In that moment, my perspective changed. Instead of looking farther out into the future, I was looking instead at getting through one day and one night, holding onto hope. I needed to reset my sails.

I had successfully navigated days of being present in the house with my husband teaching online, which meant not being in the kitchen, or at least doing only quiet things in the kitchen, when he was teaching. I had been meeting with directees over the phone and on SKYPE, attending yoga class and book club and a variety of meetings via Zoom, talking with my walking partners over the phone while we walked in our respective neighborhoods, limiting my grocery shopping trips and in general just staying home.   

But my sails had not been set for navigating through this part of the storm. All of a sudden, my life that had seemed to be moving along, slowed to a crawl. In fact, perhaps slower than a crawl. I stopped moving forward at all. I was, I realized, like my eight-and-a-half-month-old granddaughter, Mary, who has been learning to crawl.

“She crawls!” read the text message that accompanied the video of her crawling. Forward. Until then, she had only been scooting backward, and had inevitably gotten stuck and in need of rescue. After weeks of backing herself into walls and various pieces of furniture, especially legs – of the sofa, or the dining room table, or the dining room chairs – she was crawling from one room into another.
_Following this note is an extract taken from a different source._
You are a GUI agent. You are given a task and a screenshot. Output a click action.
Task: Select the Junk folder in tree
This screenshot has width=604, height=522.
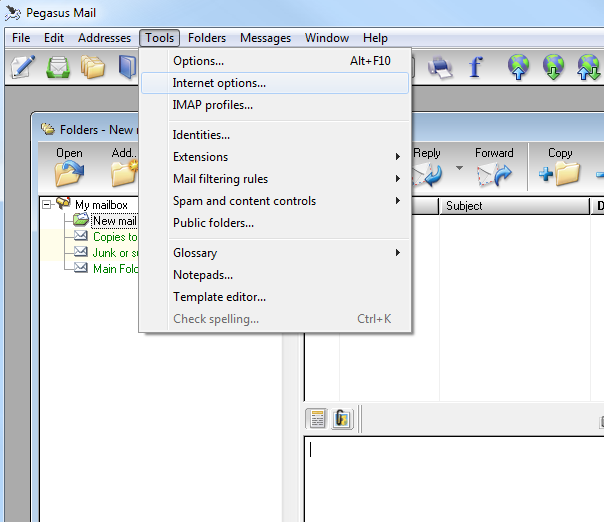[x=103, y=253]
Backing myself into a corner is what heppened to me, I realized, when I looked at the date at the top of the blog post I had begun writing. I had not noticed that I was moving backward, but it was evident that I had certainly stopped moving forward. To use a sailor’s term, I was in the doldrums. An adjustment in my sails was necessary. But what kind of adjustment was the question.

I am not acquainted with many sailors. When I hear the term “adjustment,” it is usually from someone who has visited the chiropractor or from my yoga teacher describing what he will do to help me or another student be properly aligned in a particular yoga pose. These kinds of adjustments are made in order to open blockages in our bodies in order to allow the flow of  life energy through us. Some of us understand this flow to be the Energy of the Divine moving in and through us. We understand it to be not only physical, but also emotional and spiritual, as we are body-mind-spirit beings.

There is a poem on the Spiritual Direction page of my website, The Set of the Sails by Ella Wheeler Wilcox. I was introduced to this poem many years ago, and seized on it when asked to create a metaphor for spiritual direction. I liken the role of a spiritual director to an experienced deckhand, helping us to adjust the sails on our boats in order to allow us to move forward in the direction we want to be going in our lives when the Spirit fills our sails. These adjustments to our metaphorical sails can take many forms.

The adjustment to my sails meant reaching out to friends for prayer and support, noticing the birds outside my window, going on nourishing walks in the woods, and getting more rest. A week later, I felt a weight lifted off my shoulders when the COVID test results came back negative. Even though I know it could be a false negative, the weight still lifted. And now I am adjusting the set of my sails again.

What adjustments are you making to the set of your sails?